The magistrate presumably had the version of the charge sheet which recorded the complainant's age. (Her age was something of which the appellant had to have knowledge. He was her uncle, and lived in the same household.)

[22]      On appeal it was contended that because the offence occurred during October 2007 it was not open to the State to pursue a sentence of life imprisonment and it was not open to the magistrate to impose such sentence. That was because the greater sentencing jurisdiction granted to regional courts, and which was introduced by Act 38 of 2007, only came into effect on 31 December 2007. No authority was cited for this proposition. There is no need, however, to examine the question further.

[23]      With effect from 31 December 2007 the transitional provision set out in s53A of the Act applied.

 

"If a regional court has, prior to the date of commencement of the Criminal Law (sentencing) Amendment Act 2007 -

a)    Committed an accused for sentence by a High Court under this Act the High Court must dispose of the matter as if the Criminal Law (sentencing) Amendment Act, 2007, had not been passed; or

b)    Not committed an accused for sentence by High Court under this Act, then the regional court must dispose of the matter in terms of this Act as amended by the Criminal Law (sentencing) Amendment Act, 2007."

 

[24]      Sub-paragraph (b) clearly applied to the instant case.
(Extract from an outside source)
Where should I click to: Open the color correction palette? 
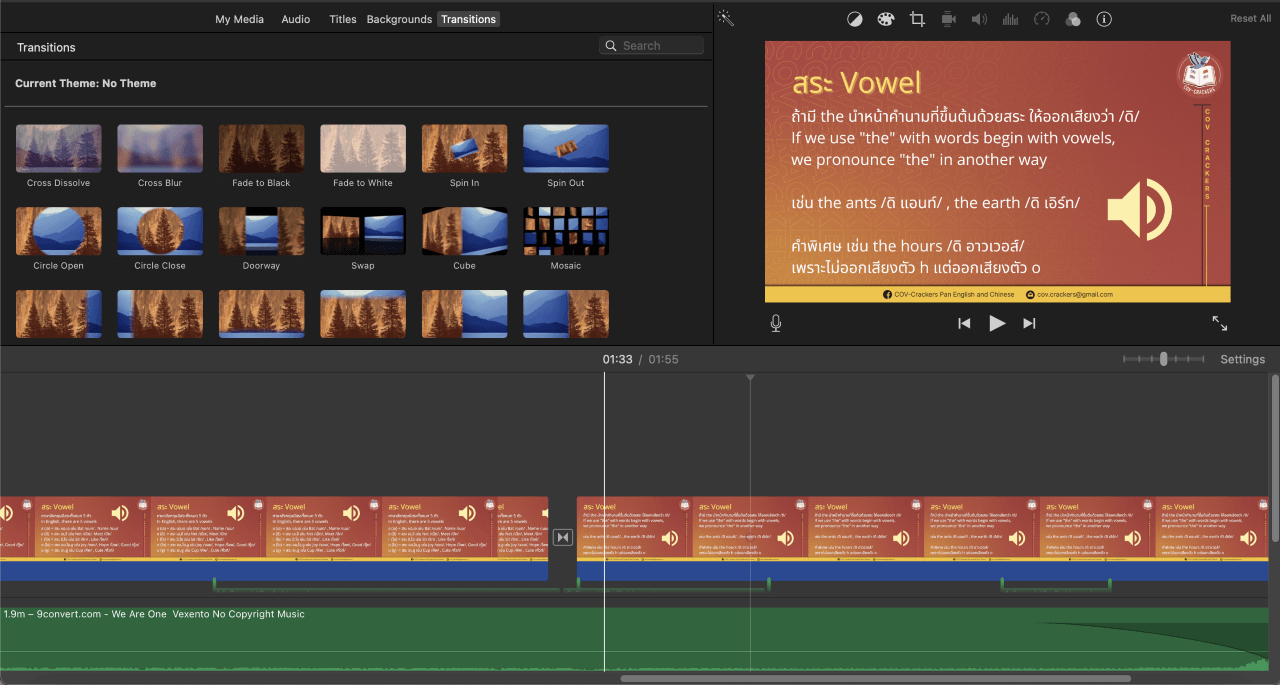885,19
[25]      Mr Marimuthu submitted that the present case is on all fours with what obtained in S v Ndlovu 2017 (2) SACR 305 (CC). There the accused faced a charge of rape read with s 51(2) of the Criminal Law Amendment Act, 1997 and was, as in this case, "...found guilty as charged". At the trial evidence of serious injury being sustained by the complainant during the rape was led and this the magistrate felt entitled him to impose life imprisonment in accordance with s 51(1) of the Act. On ultimate appeal to the Constitutional Court it was held that the magistrate was wrong to impose life imprisonment. A finding of "guilty as charged... " there confined the circumstances to those contemplated in s 51(2) and the evidence led at trial was insufficient to implicates 51(1). For that to happen the charge sheet itself had to refer to and allege the involvement of serious injury.
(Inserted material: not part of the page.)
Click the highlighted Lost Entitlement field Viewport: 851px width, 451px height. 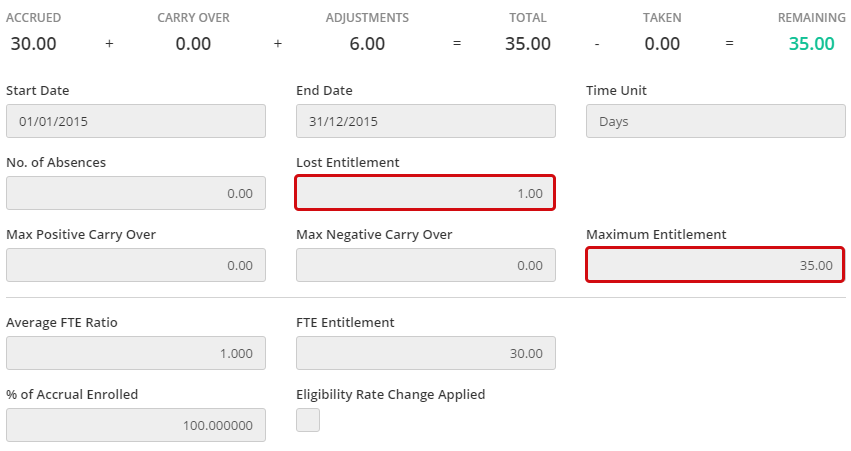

[26]      The aspect of the reasoning followed in Ndlovu which is relevant to the present enquiry is to be found in paragraph 45 of the judgment. In Ndlovu the court was concerned with a charge sheet which was complete and not defective. A finding that Mr Ndlovu was "guilty as charged" would simply not permit of an interpretation to the effect that Mr Ndlovu had been convicted of rape contemplated ins 51(1). In those circumstances the magistrate lacked jurisdiction to impose a sentence of life imprisonment.
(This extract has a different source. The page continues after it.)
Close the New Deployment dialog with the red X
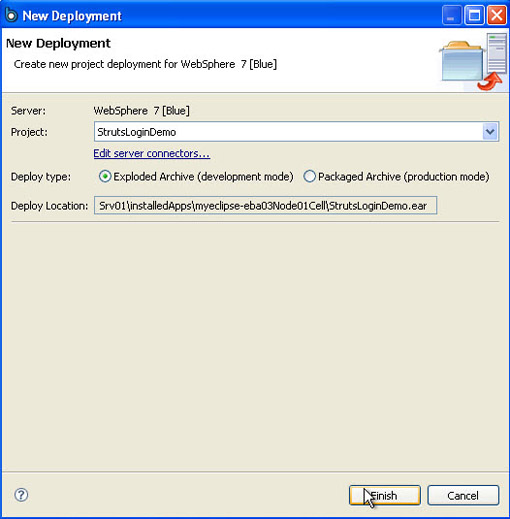Screen dimensions: 510x519 point(497,15)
[27]      The position in this case is quite different. It is apparent that the prosecution employed a standard form for rape charges which applied before 31 December 2007. Putting that aside, the charge sheet was internally contradictory. Reference to s 51(2) in the context of a rape charge amounts to a reference to rape falling within the provisions of Part Ill of Schedule 2 to the Act. By definition Part Ill deals with rape "in circumstances other than those referred to in Part I". The gravamen of the charge here was that the appellant raped a 14 year old girl. That puts it within Part I of the Schedule. By definition what the appellant was accused of having done could not in law fall within Part Ill of the Schedule, and accordingly the reference in the charge sheet to s 51(2) of the Act was erroneous.

[28]      Furthermore, as already illustrated, in this case the magistrate convicted the appellant of having raped a 14 year old girl. That is what she meant when he stated that the appellant was found "guilty as charged". No question arises, in those circumstances, as to a lack of jurisdiction on the part of the magistrate to impose the sentence of life imprisonment.

[29]      The question which does arise is the more usual one, that is to say whether the appellant's fair trial rights were as a matter of fact infringed as a result of the defective charge sheet which referred to s 51(2) instead of s 51(1) of the Act. The features of such an enquiry are set out in S v Khoza and Another 2019 (1) SACR 251 (SCA) at paragraphs 10, 11 and 12. In summary:

(a)        as a general rule an accused person should be informed at the outset of the trial of the minimum sentencing provisions upon which the State intends to rely;

(b)        this is of particular importance when the accused is unrepresented;

(c)        however the rule is not absolute;

(d)        each case depends on its own facts and circumstances, and fairness to the public must not be overlooked;

(e)        substance must prevail over form, and the question is one of prejudice to the accused person;

(f)         prejudice will exist if there is a reasonable possibility that the accused person would have conducted the defence differently.

 

[30]      It may be assumed that the appellant's legal representative knew that the rape of a 14 year old child carried a potential life sentence. There is no evidence or sign at all that the appellant thought that the erroneous reference to s 51(2) of the Act indicated something different. On the contrary, what appears from the transcript of the argument on sentence is that the first person to raise the prospect of a life sentence was the appellant's own legal representative, who argued that there were substantial and compelling circumstances which justified something less than life imprisonment.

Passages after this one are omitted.